Leo smiled but shook his head. ‘Thank you Marty. I knew I could count on you. I don’t think Gottleib is any fan of the Nazi Reich, but even so I couldn’t commit him to working for Germany’s enemies. So perhaps a better alternative might just be to get him to Rothenia. I’d suggest employing him on my Cereszhalch estate.’

‘We could get him there I think, though keeping him out of the notice of local Gestapo agents in Piotreshrad might be a challenge. Your friend the Reichsprotektor of Ruritania has been making noises about drafting Rothenian Germans into the Wehrmacht, so all young German males are under surveillance as potential draft dodgers. In some ways it might be easier to keep him safe in Strelzen where he could lose himself in the urban proletariat.’

‘Talk it through with Waclaw, dear. Now tell me about Pip’s daring escape from the Wehrmacht in Flanders.’

***

Gottleib was not happy when it came to leaving Heilbrod. His regret at leaving Prince Leopold’s service was sincere and touching. He was not happy at all that Waclaw had determined to accompany Martin in their drive to the frontier. They drove in a Volkswagen Type 1 which Waclaw told him he had specially modified for the purpose of smuggling.

‘Smuggling? What is it you smuggle?’ Martin asked.

‘Oh, his royal highness sometimes gets entrusted by German and foreign princes with items that certain higher members of the Party hierarchy want for themselves. We keep quite a refuge for famous art the Reichsmarshall had otherwise set his heart on.

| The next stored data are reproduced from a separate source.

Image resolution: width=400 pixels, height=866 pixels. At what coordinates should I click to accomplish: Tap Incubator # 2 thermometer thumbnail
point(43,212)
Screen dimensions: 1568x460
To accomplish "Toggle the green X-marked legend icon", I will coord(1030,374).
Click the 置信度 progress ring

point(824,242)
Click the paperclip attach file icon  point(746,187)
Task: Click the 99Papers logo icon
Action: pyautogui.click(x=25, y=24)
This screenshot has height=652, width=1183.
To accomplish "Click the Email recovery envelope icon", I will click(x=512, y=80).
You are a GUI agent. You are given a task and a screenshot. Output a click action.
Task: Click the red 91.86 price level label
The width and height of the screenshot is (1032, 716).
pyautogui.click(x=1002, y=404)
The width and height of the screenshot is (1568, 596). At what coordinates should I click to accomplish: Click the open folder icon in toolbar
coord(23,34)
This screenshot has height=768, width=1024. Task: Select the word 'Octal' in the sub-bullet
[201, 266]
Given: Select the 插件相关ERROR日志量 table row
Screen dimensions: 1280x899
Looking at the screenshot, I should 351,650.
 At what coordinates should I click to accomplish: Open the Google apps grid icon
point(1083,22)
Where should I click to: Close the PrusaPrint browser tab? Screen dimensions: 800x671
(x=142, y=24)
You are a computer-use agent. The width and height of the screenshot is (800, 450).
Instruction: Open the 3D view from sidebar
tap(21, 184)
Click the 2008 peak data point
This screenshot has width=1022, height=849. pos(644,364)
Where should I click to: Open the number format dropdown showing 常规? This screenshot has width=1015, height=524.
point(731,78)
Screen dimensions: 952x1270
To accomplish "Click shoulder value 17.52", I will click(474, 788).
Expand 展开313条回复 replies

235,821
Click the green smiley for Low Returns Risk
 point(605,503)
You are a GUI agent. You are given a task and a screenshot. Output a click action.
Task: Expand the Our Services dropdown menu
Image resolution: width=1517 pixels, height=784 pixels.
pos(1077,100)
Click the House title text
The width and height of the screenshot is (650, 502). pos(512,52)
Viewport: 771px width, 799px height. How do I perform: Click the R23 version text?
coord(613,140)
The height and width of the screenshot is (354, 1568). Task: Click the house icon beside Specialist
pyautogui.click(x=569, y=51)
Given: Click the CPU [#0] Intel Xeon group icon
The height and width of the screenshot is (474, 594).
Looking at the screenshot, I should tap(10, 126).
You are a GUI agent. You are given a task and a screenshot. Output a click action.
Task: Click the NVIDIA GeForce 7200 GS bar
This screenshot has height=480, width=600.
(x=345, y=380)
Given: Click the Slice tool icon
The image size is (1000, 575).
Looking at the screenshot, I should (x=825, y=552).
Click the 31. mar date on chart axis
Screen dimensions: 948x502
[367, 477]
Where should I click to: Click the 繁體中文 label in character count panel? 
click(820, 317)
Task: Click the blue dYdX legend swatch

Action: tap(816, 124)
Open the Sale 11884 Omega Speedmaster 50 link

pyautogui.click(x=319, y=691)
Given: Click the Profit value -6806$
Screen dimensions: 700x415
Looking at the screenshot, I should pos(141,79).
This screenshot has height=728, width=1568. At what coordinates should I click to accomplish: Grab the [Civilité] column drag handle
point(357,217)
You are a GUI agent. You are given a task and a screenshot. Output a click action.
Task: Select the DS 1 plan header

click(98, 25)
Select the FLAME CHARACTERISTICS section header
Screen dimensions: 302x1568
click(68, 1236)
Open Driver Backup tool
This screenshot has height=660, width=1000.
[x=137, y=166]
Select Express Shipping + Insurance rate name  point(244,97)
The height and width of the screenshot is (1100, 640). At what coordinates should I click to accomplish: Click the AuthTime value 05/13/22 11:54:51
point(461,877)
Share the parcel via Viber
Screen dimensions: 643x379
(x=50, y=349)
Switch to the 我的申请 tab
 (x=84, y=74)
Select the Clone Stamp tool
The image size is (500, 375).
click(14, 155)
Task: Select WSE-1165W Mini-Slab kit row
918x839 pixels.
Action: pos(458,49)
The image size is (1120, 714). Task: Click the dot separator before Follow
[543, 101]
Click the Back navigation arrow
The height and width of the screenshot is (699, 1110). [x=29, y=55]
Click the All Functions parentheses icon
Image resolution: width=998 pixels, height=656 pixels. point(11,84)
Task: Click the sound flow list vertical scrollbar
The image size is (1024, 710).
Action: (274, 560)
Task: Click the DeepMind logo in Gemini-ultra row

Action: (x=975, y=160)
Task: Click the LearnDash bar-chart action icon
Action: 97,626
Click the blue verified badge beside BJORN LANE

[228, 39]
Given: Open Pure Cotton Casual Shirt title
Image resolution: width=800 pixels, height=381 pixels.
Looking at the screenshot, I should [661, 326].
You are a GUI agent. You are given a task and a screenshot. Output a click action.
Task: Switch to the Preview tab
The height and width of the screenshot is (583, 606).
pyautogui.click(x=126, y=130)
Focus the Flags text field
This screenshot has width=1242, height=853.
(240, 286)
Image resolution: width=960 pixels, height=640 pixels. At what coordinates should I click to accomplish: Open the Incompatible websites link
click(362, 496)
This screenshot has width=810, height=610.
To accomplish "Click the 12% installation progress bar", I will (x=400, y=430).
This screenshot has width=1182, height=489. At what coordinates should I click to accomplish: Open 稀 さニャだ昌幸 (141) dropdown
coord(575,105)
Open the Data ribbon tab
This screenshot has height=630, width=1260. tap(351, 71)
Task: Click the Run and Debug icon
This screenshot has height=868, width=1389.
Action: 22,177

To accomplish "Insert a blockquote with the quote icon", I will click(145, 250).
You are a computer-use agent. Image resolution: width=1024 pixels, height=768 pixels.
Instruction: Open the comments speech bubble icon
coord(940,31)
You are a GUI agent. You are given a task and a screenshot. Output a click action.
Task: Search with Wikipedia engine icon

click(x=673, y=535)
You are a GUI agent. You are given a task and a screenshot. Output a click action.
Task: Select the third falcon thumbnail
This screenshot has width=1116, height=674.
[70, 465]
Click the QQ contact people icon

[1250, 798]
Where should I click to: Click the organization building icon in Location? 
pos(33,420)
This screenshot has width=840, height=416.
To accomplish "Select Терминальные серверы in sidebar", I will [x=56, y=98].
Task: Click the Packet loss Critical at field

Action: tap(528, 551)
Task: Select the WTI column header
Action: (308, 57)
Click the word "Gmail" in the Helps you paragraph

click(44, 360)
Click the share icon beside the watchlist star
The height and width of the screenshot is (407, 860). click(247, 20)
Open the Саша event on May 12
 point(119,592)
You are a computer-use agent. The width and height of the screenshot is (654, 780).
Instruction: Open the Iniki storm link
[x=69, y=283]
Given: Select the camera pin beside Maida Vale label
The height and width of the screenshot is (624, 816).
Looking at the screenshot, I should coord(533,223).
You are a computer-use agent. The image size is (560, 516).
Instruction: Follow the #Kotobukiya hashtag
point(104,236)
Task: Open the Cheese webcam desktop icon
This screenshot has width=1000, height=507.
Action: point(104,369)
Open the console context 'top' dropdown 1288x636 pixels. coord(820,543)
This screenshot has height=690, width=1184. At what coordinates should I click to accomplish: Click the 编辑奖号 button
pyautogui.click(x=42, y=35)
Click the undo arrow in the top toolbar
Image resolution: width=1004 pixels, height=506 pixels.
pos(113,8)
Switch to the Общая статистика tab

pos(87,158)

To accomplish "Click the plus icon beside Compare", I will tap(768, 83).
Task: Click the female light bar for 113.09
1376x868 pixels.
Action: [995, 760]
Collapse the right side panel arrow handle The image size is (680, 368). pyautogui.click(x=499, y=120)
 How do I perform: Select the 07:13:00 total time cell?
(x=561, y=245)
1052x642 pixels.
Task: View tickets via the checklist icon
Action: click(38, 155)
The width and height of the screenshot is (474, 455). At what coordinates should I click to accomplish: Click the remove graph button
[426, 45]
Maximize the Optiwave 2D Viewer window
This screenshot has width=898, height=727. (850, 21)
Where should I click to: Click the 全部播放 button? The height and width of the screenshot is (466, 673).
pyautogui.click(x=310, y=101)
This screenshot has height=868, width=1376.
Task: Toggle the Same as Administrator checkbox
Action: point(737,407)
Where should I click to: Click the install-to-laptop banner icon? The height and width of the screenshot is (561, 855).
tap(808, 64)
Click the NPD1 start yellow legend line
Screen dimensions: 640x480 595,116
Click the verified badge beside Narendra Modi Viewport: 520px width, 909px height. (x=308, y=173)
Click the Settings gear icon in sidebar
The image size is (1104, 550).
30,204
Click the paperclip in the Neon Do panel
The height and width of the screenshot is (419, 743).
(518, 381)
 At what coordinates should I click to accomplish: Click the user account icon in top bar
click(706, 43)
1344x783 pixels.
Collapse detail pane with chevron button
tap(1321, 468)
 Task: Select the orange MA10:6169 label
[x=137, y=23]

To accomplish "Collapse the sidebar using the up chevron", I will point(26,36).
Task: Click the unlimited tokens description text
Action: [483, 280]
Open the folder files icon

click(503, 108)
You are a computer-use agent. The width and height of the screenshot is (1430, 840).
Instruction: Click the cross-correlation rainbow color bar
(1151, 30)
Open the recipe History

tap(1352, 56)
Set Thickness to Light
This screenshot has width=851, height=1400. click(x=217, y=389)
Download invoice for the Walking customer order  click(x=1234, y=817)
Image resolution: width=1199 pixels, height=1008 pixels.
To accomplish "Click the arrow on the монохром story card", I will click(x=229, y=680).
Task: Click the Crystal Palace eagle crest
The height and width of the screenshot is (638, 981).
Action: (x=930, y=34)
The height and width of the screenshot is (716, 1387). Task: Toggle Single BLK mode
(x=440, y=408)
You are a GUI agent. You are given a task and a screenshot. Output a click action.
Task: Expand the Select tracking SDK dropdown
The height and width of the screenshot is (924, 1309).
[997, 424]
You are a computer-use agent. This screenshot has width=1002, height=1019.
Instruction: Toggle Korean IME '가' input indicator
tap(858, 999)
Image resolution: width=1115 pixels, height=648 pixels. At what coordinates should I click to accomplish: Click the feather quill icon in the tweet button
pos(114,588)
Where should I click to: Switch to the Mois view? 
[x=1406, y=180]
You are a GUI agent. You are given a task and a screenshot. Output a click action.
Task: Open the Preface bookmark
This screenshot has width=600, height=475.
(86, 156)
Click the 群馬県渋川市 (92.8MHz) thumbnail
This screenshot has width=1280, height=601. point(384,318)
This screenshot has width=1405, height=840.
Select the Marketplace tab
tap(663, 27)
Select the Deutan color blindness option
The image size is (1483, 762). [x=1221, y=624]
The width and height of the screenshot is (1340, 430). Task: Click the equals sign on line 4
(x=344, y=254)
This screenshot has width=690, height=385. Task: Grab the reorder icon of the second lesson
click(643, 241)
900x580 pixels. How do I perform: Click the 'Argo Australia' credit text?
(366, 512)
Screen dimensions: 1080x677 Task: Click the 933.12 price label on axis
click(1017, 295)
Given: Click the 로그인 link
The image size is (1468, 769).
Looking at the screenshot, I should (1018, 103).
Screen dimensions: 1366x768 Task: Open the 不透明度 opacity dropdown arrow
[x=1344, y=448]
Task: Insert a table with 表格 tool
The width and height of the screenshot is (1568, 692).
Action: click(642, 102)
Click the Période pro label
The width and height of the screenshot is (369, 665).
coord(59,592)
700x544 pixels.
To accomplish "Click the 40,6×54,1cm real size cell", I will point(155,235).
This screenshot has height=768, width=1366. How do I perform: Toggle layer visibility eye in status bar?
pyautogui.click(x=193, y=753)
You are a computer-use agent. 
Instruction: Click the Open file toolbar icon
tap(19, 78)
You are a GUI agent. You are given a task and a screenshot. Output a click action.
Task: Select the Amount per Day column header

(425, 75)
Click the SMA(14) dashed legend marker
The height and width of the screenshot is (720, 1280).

There’s a special vault being reserved for them. You should ask to see it.’

‘And this afternoon you’ll be smuggling in your car an item precious to yourself.’

‘Gottleib’s not got any papers that he could use. And the police are looking for him. The check is going to happen at the Merz frontier with the Protektorat. So Gottleib can happily relax in the back seat till then.’

As it turned out Waclaw was wrong. They encountered a queue of traffic on the approach to the medieval bridge over the Ebrendt at Vorplatzenburg, the entry point into Mittenheim which was in those days a province, or Gau, of the German Reich, not a part of Rothenia.

‘Fuck!’ swore Waclaw. ‘I don’t believe this. Quick! Get Gottleib into the hidden compartment. Sorry baby, you’ll have to stay there till we get into Merz, and maybe longer if there are internal road checks mounted in the Protektorat.’

Martin had the difficult job of getting the boy secreted in the hidden compartment, which they managed under the guise of repacking their luggage. Fortunately a lorry was hard up behind the Volkswagen in the queue, and its driver, high above them, was unable to get a view of what they were up to. He thoughtfully provided Gottleib with an empty bottle in case he needed to pee while in hiding.

They safely passed the checkpoint where the relaxed policemen made no more than a casual inspection of the car and admitted they were looking for German draft dodgers, which Waclaw and Carol Corbichec were plainly not. Though the officers were ethnic Germans they were perfectly civil, even friendly, to a pair of travelling Rothenians. It turned out that they had been officers in the police force of the old republic. Their subdued but undisguised contempt for their new Reich superiors told Martin a lot about the failure of the Reich to earn the allegiance of the former Rothenia’s most Germanic province. It made him wonder if there might be some capital to be made for his resistance movement in Mittenheim, which he had initially discounted.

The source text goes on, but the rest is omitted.